食物アレルギー food allergy
食物アレルギーとその疫学
・有病率は不明であるが、IgE依存性食物アレルギーは過去20年間で増加していることが示唆されている。
・食物アレルギーはアトピー素因を有する人において発症しやすい。
・本邦における有病率は乳児で7.6~10%、2歳児で6.7%、3歳児で約5%、保育所児で4.0%、学童以降で6.3%と報告されている。また、全年齢をとおして推定1~2%程度と考えられる。

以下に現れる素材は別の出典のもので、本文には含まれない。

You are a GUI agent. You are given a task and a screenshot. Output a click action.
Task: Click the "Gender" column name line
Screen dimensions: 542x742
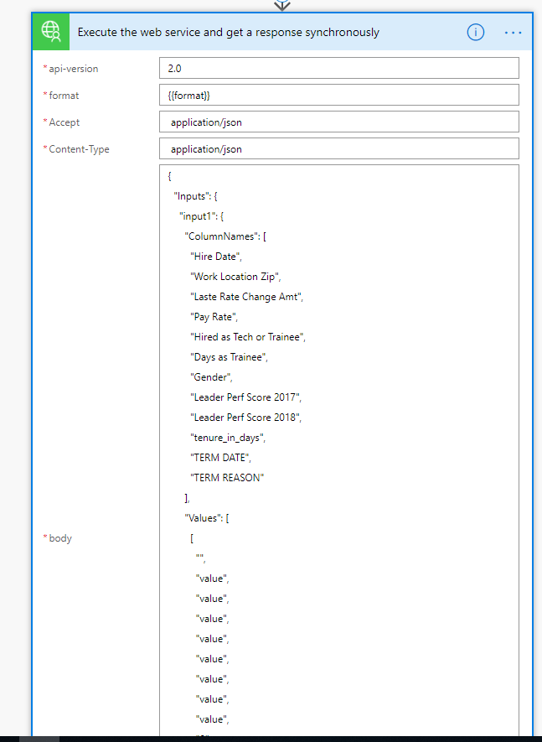(x=211, y=377)
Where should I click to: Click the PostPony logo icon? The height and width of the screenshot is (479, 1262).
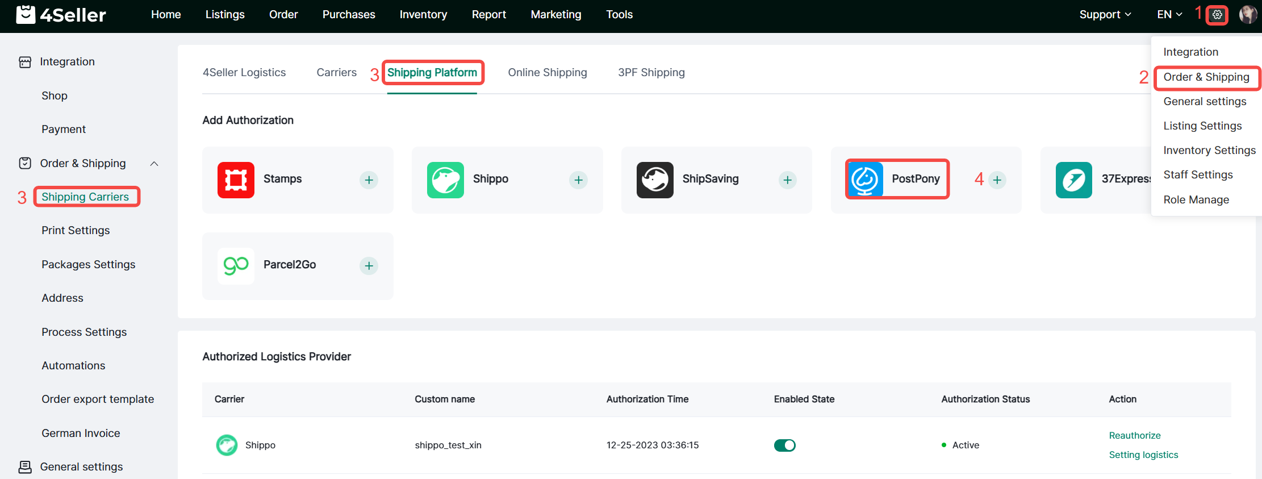(865, 180)
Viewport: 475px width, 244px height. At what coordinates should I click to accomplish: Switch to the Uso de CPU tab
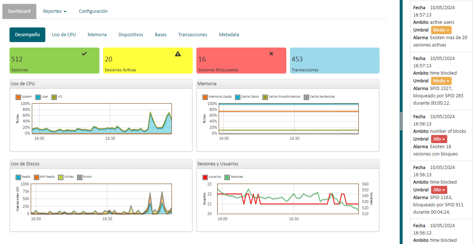click(x=64, y=35)
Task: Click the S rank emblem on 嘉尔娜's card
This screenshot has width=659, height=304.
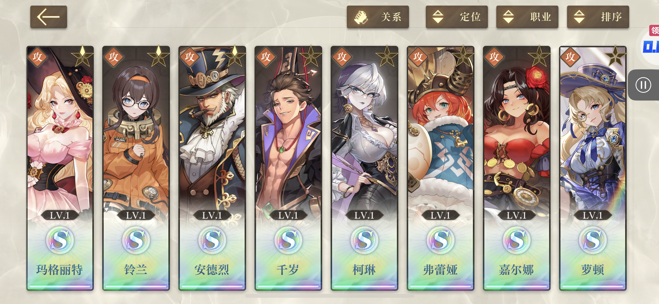Action: 516,240
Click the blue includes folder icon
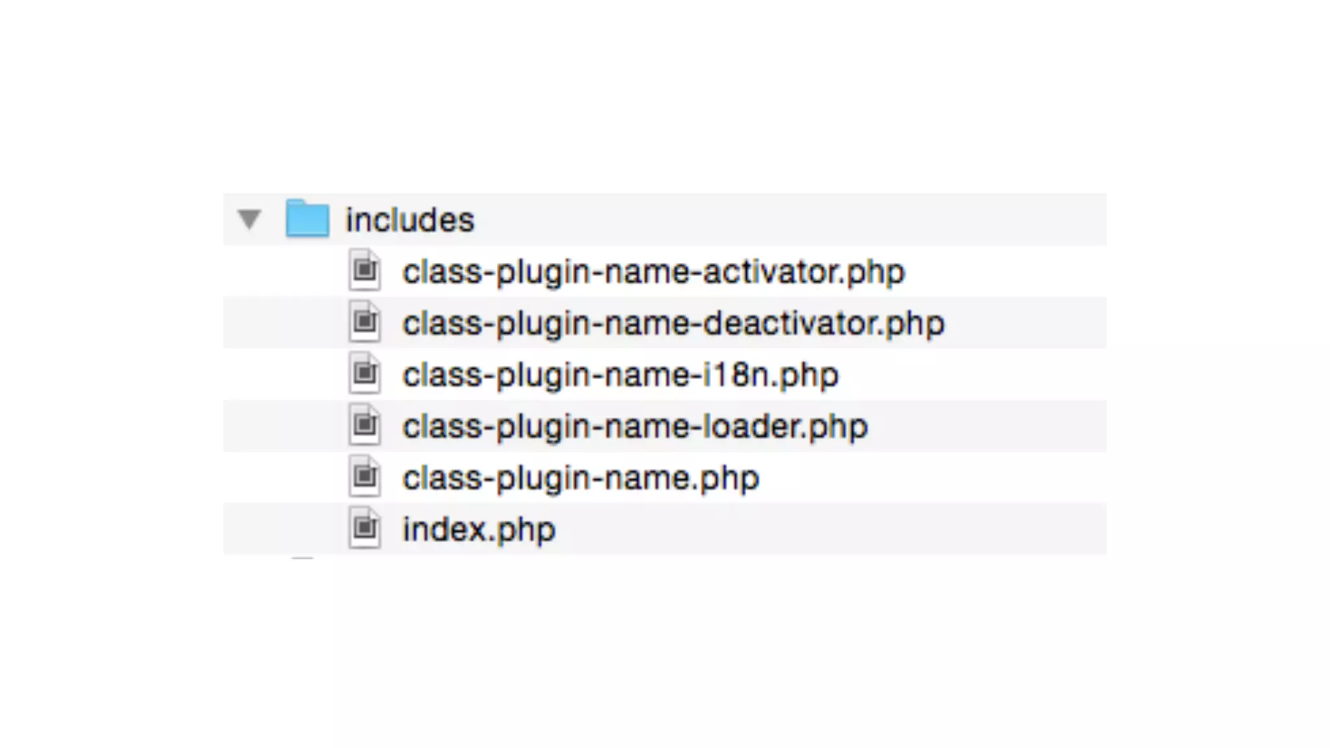Image resolution: width=1330 pixels, height=748 pixels. click(307, 219)
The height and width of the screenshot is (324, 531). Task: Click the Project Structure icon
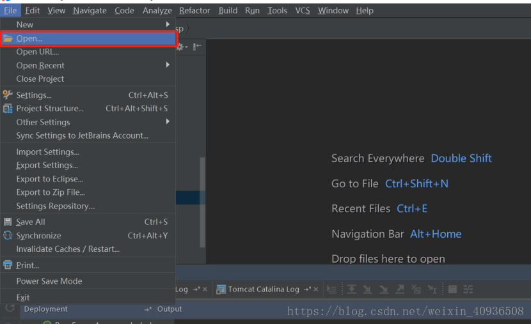point(8,109)
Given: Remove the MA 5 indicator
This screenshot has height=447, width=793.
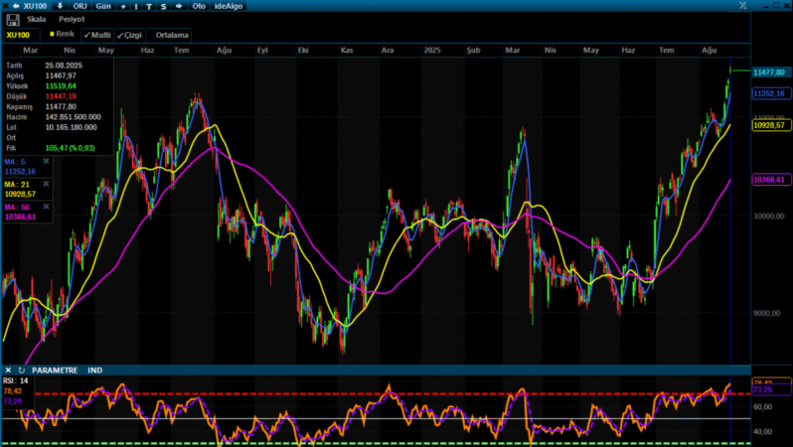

・全年齢における原因食物としては多い順に鶏卵(33.4%)、牛乳(18.6)、木の実類(13.5)、小麦類(8.8)、落花生(6.1)、魚卵(5.2)、果実類(3.5)、甲殻類(3.3)、魚類(1.6)、大豆(1.3)、蕎麦(1.1)と報告されている。
・18歳以上における原因食物とすると、多い順に小麦(19.7%)、甲殻類(15.8)、果実類(12.6)、魚類(9.8)、大豆(6.6)、木の実類(5.5)とされている。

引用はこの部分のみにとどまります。